* _TASK GOAL_
Nothing in the records may be altered. Repeat them in full.

* _MATERIAL SHOWN_

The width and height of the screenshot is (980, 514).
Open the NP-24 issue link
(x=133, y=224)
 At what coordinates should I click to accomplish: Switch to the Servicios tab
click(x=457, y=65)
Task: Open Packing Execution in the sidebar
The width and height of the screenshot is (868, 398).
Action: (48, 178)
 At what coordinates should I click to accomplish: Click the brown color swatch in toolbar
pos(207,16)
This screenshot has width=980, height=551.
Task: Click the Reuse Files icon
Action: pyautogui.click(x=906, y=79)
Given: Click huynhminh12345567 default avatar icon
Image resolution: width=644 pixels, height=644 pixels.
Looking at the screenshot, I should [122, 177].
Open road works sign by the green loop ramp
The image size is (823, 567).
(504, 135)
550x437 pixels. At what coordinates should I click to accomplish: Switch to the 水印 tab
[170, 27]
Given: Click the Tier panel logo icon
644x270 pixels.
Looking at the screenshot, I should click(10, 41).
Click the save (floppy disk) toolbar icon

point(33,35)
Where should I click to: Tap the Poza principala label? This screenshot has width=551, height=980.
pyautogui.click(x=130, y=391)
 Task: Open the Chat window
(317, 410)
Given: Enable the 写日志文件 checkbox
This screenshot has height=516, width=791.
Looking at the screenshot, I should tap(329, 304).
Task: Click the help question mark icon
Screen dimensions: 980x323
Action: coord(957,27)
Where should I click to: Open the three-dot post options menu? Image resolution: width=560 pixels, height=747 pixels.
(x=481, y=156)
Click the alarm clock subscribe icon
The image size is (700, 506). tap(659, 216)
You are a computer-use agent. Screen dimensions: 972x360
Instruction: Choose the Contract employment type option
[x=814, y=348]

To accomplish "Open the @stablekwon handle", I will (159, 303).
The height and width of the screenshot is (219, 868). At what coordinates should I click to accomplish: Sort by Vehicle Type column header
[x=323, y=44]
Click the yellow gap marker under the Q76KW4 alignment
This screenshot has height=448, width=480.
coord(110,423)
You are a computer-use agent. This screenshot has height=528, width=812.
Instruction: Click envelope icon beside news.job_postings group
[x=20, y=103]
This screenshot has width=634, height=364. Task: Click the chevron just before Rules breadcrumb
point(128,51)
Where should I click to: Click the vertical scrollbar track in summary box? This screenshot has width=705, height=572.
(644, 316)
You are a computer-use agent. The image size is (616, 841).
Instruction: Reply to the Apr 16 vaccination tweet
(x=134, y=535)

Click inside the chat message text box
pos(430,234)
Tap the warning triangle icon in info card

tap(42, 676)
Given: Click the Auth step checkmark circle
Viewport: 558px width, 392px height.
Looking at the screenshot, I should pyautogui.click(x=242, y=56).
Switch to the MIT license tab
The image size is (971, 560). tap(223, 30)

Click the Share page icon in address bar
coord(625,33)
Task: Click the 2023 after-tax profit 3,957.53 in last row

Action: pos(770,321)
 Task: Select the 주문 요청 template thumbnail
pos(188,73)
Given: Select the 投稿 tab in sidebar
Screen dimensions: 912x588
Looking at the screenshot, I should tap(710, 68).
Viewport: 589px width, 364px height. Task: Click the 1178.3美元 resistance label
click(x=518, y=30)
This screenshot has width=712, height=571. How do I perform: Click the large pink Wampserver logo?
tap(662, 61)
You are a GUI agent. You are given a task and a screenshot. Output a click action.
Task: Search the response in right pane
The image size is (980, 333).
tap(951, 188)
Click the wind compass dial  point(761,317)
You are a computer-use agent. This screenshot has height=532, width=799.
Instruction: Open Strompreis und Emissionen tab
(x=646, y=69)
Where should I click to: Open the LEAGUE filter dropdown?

* _RESPONSE AREA_
The width and height of the screenshot is (980, 514).
Open the NP-24 issue link
(x=133, y=224)
 At what coordinates should I click to accomplish: Switch to the Servicios tab
click(x=457, y=65)
Task: Open Packing Execution in the sidebar
The width and height of the screenshot is (868, 398).
Action: (48, 178)
 At what coordinates should I click to accomplish: Click the brown color swatch in toolbar
pos(207,16)
This screenshot has width=980, height=551.
Task: Click the Reuse Files icon
Action: pyautogui.click(x=906, y=79)
Given: Click huynhminh12345567 default avatar icon
Image resolution: width=644 pixels, height=644 pixels.
Looking at the screenshot, I should [122, 177].
Open road works sign by the green loop ramp
The image size is (823, 567).
(504, 135)
550x437 pixels. At what coordinates should I click to accomplish: Switch to the 水印 tab
[170, 27]
Given: Click the Tier panel logo icon
644x270 pixels.
Looking at the screenshot, I should click(10, 41).
Click the save (floppy disk) toolbar icon

point(33,35)
Where should I click to: Tap the Poza principala label? This screenshot has width=551, height=980.
pyautogui.click(x=130, y=391)
 Task: Open the Chat window
(317, 410)
Given: Enable the 写日志文件 checkbox
This screenshot has height=516, width=791.
Looking at the screenshot, I should tap(329, 304).
Task: Click the help question mark icon
Screen dimensions: 980x323
Action: coord(957,27)
Where should I click to: Open the three-dot post options menu? Image resolution: width=560 pixels, height=747 pixels.
(x=481, y=156)
Click the alarm clock subscribe icon
The image size is (700, 506). tap(659, 216)
You are a computer-use agent. Screen dimensions: 972x360
Instruction: Choose the Contract employment type option
[x=814, y=348]

To accomplish "Open the @stablekwon handle", I will (159, 303).
The height and width of the screenshot is (219, 868). At what coordinates should I click to accomplish: Sort by Vehicle Type column header
[x=323, y=44]
Click the yellow gap marker under the Q76KW4 alignment
This screenshot has height=448, width=480.
coord(110,423)
You are a computer-use agent. This screenshot has height=528, width=812.
Instruction: Click envelope icon beside news.job_postings group
[x=20, y=103]
This screenshot has width=634, height=364. Task: Click the chevron just before Rules breadcrumb
point(128,51)
Where should I click to: Click the vertical scrollbar track in summary box? This screenshot has width=705, height=572.
(644, 316)
You are a computer-use agent. The image size is (616, 841).
Instruction: Reply to the Apr 16 vaccination tweet
(x=134, y=535)

Click inside the chat message text box
pos(430,234)
Tap the warning triangle icon in info card

tap(42, 676)
Given: Click the Auth step checkmark circle
Viewport: 558px width, 392px height.
Looking at the screenshot, I should pyautogui.click(x=242, y=56).
Switch to the MIT license tab
The image size is (971, 560). tap(223, 30)

Click the Share page icon in address bar
coord(625,33)
Task: Click the 2023 after-tax profit 3,957.53 in last row

Action: pos(770,321)
 Task: Select the 주문 요청 template thumbnail
pos(188,73)
Given: Select the 投稿 tab in sidebar
Screen dimensions: 912x588
Looking at the screenshot, I should tap(710, 68).
Viewport: 589px width, 364px height. Task: Click the 1178.3美元 resistance label
click(x=518, y=30)
This screenshot has width=712, height=571. How do I perform: Click the large pink Wampserver logo?
tap(662, 61)
You are a GUI agent. You are given a task and a screenshot. Output a click action.
Task: Search the response in right pane
The image size is (980, 333).
tap(951, 188)
Click the wind compass dial  point(761,317)
You are a computer-use agent. This screenshot has height=532, width=799.
Instruction: Open Strompreis und Emissionen tab
(x=646, y=69)
Where should I click to: Open the LEAGUE filter dropdown?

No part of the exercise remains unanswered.